Your child needs to be told to report every incident of bullying to a teacher. She should not rely on "not getting into trouble if she hits back".

If the other girl is over 10, the age of criminal responsibility, you can report being hit to the police as assault. Mention that to the school.

Thank you this is really very helpful.

OP posts:
AlertEagle · 08/07/2025 09:49

So do you think the other parent is making this up?

Sassybooklover · 08/07/2025 10:00

You need to find out from the TA/Teacher what actually happened, from their understanding. The Mother of the other child may have been told by her own child, that your daughter was talking about her. Or the other Mother may have overheard something herself. It's important to find out the facts first. The TA shouldn't have spoken to your daughter in front of the parent. It should have been the TA saying to the parent 'Thank you for letting me know, I will speak with X'. Then she should have taken your daughter somewhere quiet and spoken to her without the parent being there. Having the other parent there, is intimidating, and shouldn't have happened. As for a teacher telling a child/parent to hit the other child back, that's just crazy!! In the schools I have worked in (and currently do), it's not something that would be said. Your daughter would then be the child in the wrong, and likely get punished! You can't make a child 'stand up for themselves' or 'hit a child back', if it's not in their nature!! If it was, your daughter would have already done those things!! It's a cop out by the school, for not dealing with the bullying situation effectively.

mindutopia · 08/07/2025 10:11

I don’t really see how talking about a parent and using her name (if that is what happened) to someone else, not to the parent or her child, is problematic. It’s just talking about someone. At worst, we might call it gossiping, but surely all children (and their parents!) do that. 🤷🏻‍♀️

That said, yes, I would be having a word with the head and make a complaint, if necessary.

We have a family like this in school. They have attempted to sue the school on a number of occasions. They are ‘those sorts’ who think that the rules don’t apply to them and any sort of disciplinary action by the school is ‘bullying’. Any child who doesn’t want to be best friends with their child is ‘bullying’ (known him for years and he’s horrible, no surprise given the home life he is exposed to, but it’s why he has no friends).

The parents have now made threats to every parent and child in his tutor group and done it in writing (I literally have in writing what the dad sent to my dd). The school won’t do anything. Because they know they will kick off again. So it makes for a really hostile and tense atmosphere, and the poor kid has no friends (partly because he’s a little shit, yes, but largely because no one will let their children play with him because they’ve been threatened by the parents).
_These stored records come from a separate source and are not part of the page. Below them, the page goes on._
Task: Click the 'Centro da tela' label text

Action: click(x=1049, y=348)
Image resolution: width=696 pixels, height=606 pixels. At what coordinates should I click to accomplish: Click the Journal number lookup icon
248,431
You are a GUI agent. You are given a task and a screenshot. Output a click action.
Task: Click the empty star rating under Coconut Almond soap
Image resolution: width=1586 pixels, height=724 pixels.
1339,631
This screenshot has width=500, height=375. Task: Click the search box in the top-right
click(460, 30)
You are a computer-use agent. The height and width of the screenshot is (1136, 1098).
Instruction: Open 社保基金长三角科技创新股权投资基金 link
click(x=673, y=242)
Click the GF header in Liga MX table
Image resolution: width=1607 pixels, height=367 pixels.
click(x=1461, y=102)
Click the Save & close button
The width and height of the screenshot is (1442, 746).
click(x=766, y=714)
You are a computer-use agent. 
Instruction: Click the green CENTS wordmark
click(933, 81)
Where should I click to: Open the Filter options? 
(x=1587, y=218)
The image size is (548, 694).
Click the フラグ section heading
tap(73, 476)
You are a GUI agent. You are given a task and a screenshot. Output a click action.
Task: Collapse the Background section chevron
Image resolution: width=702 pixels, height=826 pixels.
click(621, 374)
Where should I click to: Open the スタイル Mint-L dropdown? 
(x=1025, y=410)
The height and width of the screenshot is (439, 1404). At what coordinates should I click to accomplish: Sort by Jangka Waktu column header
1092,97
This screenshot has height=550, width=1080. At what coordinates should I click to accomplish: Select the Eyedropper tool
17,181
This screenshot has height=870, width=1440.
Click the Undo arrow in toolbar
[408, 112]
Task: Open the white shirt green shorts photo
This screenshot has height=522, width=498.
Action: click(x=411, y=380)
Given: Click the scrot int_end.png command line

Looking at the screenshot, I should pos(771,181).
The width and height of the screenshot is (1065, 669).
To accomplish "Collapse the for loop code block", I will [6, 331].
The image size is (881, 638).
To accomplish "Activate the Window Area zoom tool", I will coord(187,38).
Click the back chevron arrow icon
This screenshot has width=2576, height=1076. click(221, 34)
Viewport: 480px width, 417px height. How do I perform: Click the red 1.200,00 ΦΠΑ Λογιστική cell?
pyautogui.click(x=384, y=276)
It does the kids no favours.

I did take it very high up in the school and to the police though (because the the harassment outside of school) because I wanted dd to know that this sort of behaviour shouldn’t just get brushed under the rug. I wanted her to feel like someone was standing up for her.

usedtobeaylis · 08/07/2025 10:12

Your poor daughter. Cornering children in that way isn't on, no justification whatsoever.